Class Imbalance in Logistic Regression

Buckeye

Active Member
Hello!

I am trying to predict which vehicles sell at a "quick auction" or not using vehicle characteristics such as age, make, actual cash value, etc. I would like to start with maybe a mixed logistic regression model. I have about 10,000 cases and for every 3 events there are 7 non-events (i.e. the rate that the vehicles sell at a quick auction is 30%). I think the general approach here is to over- or under-sample the training data. If I do this, will it change anything about how I interpret the model for inference? I think other options are to use a penalized model of some sort or include weights in some way? Thanks for the help

hlsmith

Less is more. Stay pure. Stay poor.
I wouldn't consider 3 to 7 imbalanced.
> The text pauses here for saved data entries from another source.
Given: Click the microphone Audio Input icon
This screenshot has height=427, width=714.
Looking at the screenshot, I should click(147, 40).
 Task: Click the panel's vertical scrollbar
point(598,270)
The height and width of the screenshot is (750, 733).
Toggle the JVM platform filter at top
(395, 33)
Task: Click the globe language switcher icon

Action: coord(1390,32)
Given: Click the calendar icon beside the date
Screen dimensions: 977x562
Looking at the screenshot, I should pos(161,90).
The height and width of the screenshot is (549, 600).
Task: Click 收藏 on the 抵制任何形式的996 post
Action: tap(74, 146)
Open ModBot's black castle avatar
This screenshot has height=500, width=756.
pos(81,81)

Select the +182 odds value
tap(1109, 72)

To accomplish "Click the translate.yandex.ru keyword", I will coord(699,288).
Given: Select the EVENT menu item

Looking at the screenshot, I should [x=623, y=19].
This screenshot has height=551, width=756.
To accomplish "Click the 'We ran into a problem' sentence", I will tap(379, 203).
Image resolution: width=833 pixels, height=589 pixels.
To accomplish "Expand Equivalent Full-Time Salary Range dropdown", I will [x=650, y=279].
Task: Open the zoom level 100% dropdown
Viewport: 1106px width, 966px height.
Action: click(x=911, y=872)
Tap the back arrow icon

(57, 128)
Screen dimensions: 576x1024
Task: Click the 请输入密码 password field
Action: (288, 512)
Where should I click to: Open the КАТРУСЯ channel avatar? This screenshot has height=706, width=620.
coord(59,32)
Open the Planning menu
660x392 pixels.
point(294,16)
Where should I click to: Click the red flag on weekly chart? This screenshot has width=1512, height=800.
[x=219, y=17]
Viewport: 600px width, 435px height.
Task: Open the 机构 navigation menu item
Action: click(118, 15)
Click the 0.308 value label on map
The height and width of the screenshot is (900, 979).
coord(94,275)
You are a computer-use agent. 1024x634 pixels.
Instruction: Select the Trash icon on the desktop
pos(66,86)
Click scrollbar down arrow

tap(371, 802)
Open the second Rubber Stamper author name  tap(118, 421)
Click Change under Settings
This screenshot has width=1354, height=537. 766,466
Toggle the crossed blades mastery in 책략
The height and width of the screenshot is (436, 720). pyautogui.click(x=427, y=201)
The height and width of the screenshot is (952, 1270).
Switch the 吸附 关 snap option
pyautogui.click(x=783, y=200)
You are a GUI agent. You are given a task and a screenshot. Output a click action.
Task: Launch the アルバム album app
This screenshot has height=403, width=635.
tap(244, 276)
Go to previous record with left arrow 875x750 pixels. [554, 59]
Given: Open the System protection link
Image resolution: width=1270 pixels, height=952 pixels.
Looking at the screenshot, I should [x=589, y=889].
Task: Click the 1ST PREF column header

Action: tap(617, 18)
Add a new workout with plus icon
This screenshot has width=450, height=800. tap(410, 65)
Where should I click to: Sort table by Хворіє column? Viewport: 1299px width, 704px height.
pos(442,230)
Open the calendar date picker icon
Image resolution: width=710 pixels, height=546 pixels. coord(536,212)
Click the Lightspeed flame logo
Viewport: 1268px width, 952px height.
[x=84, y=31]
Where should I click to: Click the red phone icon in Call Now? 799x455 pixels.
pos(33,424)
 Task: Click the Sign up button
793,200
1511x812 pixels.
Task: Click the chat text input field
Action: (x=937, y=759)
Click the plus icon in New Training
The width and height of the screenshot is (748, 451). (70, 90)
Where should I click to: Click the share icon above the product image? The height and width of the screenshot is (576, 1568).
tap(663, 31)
Yes artificially changing the prevalence will monotonically change the predicted probabilities and requires a correction to get the values for the true prevalence value.

PS, Is this public data?

Buckeye

Active Member
I wouldn't consider 3 to 7 imbalanced. Yes artificially changing the prevalence will monotonically change the predicted probabilities and requires a correction to get the values for the true prevalence value.

PS, Is this public data?
No, it is not public data. Thanks for the response! I felt the same way. I'm unsure if there is a rule of thumb to consider a variable imbalanced. I know in fraud cases it could be 99 to 1.

hlsmith

Less is more. Stay pure. Stay poor.
<10% gets touted, but if the sample size is large enough and there aren't too many predictors - it can still hold. The issue comes when the outcome is rare and categorical predictors imbalanced as well. And that issue is that the SEs will be fairly large for some subgroups.

Buckeye

Active Member
As mentioned earlier, I have vehicle age (in years) and the vehicle cash value. Let's say the cash value ranges from $500 -$15,000. Clearly, vehicle age and cash value are not on the same scale. I'm aware that this can affect the performance of the model. If I divide the cash value by 1,000 so that the coefficient can be interpreted in \$1,000 increments, will this "help" my model? Is this an okay approach? I've read that we can standardize the variables as well, but then the coefficients are harder to interpret. I would likely include the interaction term between these two variables as well.

hlsmith

Less is more. Stay pure. Stay poor.
I don't think the original scale will mess with much. Some approaches do better with smaller values given computations. Rescaling is fine but won't change estimates if I recall, just value places. @Jake (west???, sorry I am forgetting his full last name, 'cookie scientist') has a blog post on benefits of centering main effects of an interaction.